(YOUR ASSIGNMENT):
From the first line to the last, return the data exactly as written.

(INPUT DATA):
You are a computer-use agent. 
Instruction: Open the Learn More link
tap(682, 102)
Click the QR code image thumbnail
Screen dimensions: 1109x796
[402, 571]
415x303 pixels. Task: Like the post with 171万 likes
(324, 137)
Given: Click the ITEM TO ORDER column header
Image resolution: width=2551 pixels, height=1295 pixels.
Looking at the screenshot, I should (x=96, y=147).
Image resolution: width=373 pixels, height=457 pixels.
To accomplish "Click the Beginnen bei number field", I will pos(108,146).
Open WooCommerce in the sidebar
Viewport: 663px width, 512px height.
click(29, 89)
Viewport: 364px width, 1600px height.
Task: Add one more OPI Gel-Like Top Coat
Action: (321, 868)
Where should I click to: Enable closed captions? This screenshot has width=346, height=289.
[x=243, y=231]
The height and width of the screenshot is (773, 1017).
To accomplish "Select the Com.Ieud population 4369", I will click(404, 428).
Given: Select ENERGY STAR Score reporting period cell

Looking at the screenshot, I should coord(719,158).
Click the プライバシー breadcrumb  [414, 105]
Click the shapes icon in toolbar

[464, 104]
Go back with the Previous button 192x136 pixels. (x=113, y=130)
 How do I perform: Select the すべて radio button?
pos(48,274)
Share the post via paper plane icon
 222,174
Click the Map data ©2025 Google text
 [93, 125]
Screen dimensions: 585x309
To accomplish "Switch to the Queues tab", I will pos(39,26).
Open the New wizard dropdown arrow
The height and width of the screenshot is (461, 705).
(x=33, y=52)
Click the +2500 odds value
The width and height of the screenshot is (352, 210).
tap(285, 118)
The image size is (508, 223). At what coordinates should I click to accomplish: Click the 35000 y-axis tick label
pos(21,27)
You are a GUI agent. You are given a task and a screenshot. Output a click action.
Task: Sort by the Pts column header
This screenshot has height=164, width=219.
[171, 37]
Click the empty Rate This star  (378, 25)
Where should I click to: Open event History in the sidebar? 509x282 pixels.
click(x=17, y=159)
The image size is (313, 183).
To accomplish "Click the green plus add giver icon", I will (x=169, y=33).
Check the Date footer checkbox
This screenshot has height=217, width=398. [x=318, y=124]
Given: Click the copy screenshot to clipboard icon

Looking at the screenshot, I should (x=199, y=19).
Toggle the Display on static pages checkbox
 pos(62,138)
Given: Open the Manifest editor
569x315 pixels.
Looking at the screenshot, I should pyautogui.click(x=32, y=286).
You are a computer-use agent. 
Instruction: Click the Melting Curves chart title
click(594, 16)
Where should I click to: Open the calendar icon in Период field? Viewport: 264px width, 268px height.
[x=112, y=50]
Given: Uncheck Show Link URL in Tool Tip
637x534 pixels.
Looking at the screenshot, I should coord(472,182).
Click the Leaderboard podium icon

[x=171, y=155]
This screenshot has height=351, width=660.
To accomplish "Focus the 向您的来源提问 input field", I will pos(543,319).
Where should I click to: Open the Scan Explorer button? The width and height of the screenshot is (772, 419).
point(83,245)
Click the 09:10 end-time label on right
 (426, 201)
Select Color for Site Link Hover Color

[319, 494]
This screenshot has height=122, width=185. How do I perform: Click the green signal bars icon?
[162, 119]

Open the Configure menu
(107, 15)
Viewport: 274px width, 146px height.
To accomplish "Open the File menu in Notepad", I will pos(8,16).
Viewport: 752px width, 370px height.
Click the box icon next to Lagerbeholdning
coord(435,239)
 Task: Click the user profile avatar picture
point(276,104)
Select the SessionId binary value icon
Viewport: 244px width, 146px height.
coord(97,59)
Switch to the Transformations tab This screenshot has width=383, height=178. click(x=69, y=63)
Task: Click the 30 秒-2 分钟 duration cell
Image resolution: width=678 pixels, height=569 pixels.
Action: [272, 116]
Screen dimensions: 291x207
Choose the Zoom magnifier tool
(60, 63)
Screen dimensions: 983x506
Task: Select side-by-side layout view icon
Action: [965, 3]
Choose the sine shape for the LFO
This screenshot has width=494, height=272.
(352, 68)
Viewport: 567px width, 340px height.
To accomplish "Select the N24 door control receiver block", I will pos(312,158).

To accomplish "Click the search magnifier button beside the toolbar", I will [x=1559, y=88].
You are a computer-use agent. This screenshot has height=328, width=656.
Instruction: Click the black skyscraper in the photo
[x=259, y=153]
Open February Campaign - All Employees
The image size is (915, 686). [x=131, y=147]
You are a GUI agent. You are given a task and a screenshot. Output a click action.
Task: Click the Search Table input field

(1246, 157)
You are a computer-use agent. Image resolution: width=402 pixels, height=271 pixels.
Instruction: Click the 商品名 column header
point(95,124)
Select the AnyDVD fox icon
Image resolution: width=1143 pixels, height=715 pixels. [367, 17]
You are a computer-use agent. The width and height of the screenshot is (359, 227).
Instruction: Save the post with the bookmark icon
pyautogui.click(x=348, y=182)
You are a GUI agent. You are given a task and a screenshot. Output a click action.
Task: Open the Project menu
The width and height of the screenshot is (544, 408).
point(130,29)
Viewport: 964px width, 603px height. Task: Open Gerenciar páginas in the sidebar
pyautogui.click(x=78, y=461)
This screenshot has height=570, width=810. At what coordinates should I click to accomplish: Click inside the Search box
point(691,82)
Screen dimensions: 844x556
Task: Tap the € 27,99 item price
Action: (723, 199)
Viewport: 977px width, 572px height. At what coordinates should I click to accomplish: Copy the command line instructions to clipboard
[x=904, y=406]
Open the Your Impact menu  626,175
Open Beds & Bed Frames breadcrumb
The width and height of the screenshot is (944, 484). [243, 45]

(EXPECTED ANSWER):
You are a computer-use agent. 
Instruction: Open the Learn More link
tap(682, 102)
Click the QR code image thumbnail
Screen dimensions: 1109x796
[402, 571]
415x303 pixels. Task: Like the post with 171万 likes
(324, 137)
Given: Click the ITEM TO ORDER column header
Image resolution: width=2551 pixels, height=1295 pixels.
Looking at the screenshot, I should (x=96, y=147).
Image resolution: width=373 pixels, height=457 pixels.
To accomplish "Click the Beginnen bei number field", I will pos(108,146).
Open WooCommerce in the sidebar
Viewport: 663px width, 512px height.
click(29, 89)
Viewport: 364px width, 1600px height.
Task: Add one more OPI Gel-Like Top Coat
Action: (321, 868)
Where should I click to: Enable closed captions? This screenshot has width=346, height=289.
[x=243, y=231]
The height and width of the screenshot is (773, 1017).
To accomplish "Select the Com.Ieud population 4369", I will click(404, 428).
Given: Select ENERGY STAR Score reporting period cell

Looking at the screenshot, I should coord(719,158).
Click the プライバシー breadcrumb  [414, 105]
Click the shapes icon in toolbar

[464, 104]
Go back with the Previous button 192x136 pixels. (x=113, y=130)
 How do I perform: Select the すべて radio button?
pos(48,274)
Share the post via paper plane icon
 222,174
Click the Map data ©2025 Google text
 [93, 125]
Screen dimensions: 585x309
To accomplish "Switch to the Queues tab", I will pos(39,26).
Open the New wizard dropdown arrow
The height and width of the screenshot is (461, 705).
(x=33, y=52)
Click the +2500 odds value
The width and height of the screenshot is (352, 210).
tap(285, 118)
The image size is (508, 223). At what coordinates should I click to accomplish: Click the 35000 y-axis tick label
pos(21,27)
You are a GUI agent. You are given a task and a screenshot. Output a click action.
Task: Sort by the Pts column header
This screenshot has height=164, width=219.
[171, 37]
Click the empty Rate This star  (378, 25)
Where should I click to: Open event History in the sidebar? 509x282 pixels.
click(x=17, y=159)
The image size is (313, 183).
To accomplish "Click the green plus add giver icon", I will (x=169, y=33).
Check the Date footer checkbox
This screenshot has height=217, width=398. [x=318, y=124]
Given: Click the copy screenshot to clipboard icon

Looking at the screenshot, I should (x=199, y=19).
Toggle the Display on static pages checkbox
 pos(62,138)
Given: Open the Manifest editor
569x315 pixels.
Looking at the screenshot, I should pyautogui.click(x=32, y=286).
You are a computer-use agent. 
Instruction: Click the Melting Curves chart title
click(594, 16)
Where should I click to: Open the calendar icon in Период field? Viewport: 264px width, 268px height.
[x=112, y=50]
Given: Uncheck Show Link URL in Tool Tip
637x534 pixels.
Looking at the screenshot, I should coord(472,182).
Click the Leaderboard podium icon

[x=171, y=155]
This screenshot has height=351, width=660.
To accomplish "Focus the 向您的来源提问 input field", I will pos(543,319).
Where should I click to: Open the Scan Explorer button? The width and height of the screenshot is (772, 419).
point(83,245)
Click the 09:10 end-time label on right
 (426, 201)
Select Color for Site Link Hover Color

[319, 494]
This screenshot has height=122, width=185. How do I perform: Click the green signal bars icon?
[162, 119]

Open the Configure menu
(107, 15)
Viewport: 274px width, 146px height.
To accomplish "Open the File menu in Notepad", I will pos(8,16).
Viewport: 752px width, 370px height.
Click the box icon next to Lagerbeholdning
coord(435,239)
 Task: Click the user profile avatar picture
point(276,104)
Select the SessionId binary value icon
Viewport: 244px width, 146px height.
coord(97,59)
Switch to the Transformations tab This screenshot has width=383, height=178. click(x=69, y=63)
Task: Click the 30 秒-2 分钟 duration cell
Image resolution: width=678 pixels, height=569 pixels.
Action: [272, 116]
Screen dimensions: 291x207
Choose the Zoom magnifier tool
(60, 63)
Screen dimensions: 983x506
Task: Select side-by-side layout view icon
Action: [965, 3]
Choose the sine shape for the LFO
This screenshot has width=494, height=272.
(352, 68)
Viewport: 567px width, 340px height.
To accomplish "Select the N24 door control receiver block", I will pos(312,158).

To accomplish "Click the search magnifier button beside the toolbar", I will [x=1559, y=88].
You are a computer-use agent. This screenshot has height=328, width=656.
Instruction: Click the black skyscraper in the photo
[x=259, y=153]
Open February Campaign - All Employees
The image size is (915, 686). [x=131, y=147]
You are a GUI agent. You are given a task and a screenshot. Output a click action.
Task: Click the Search Table input field

(1246, 157)
You are a computer-use agent. Image resolution: width=402 pixels, height=271 pixels.
Instruction: Click the 商品名 column header
point(95,124)
Select the AnyDVD fox icon
Image resolution: width=1143 pixels, height=715 pixels. [367, 17]
You are a computer-use agent. The width and height of the screenshot is (359, 227).
Instruction: Save the post with the bookmark icon
pyautogui.click(x=348, y=182)
You are a GUI agent. You are given a task and a screenshot. Output a click action.
Task: Open the Project menu
The width and height of the screenshot is (544, 408).
point(130,29)
Viewport: 964px width, 603px height. Task: Open Gerenciar páginas in the sidebar
pyautogui.click(x=78, y=461)
This screenshot has height=570, width=810. At what coordinates should I click to accomplish: Click inside the Search box
point(691,82)
Screen dimensions: 844x556
Task: Tap the € 27,99 item price
Action: (723, 199)
Viewport: 977px width, 572px height. At what coordinates should I click to accomplish: Copy the command line instructions to clipboard
[x=904, y=406]
Open the Your Impact menu  626,175
Open Beds & Bed Frames breadcrumb
The width and height of the screenshot is (944, 484). [243, 45]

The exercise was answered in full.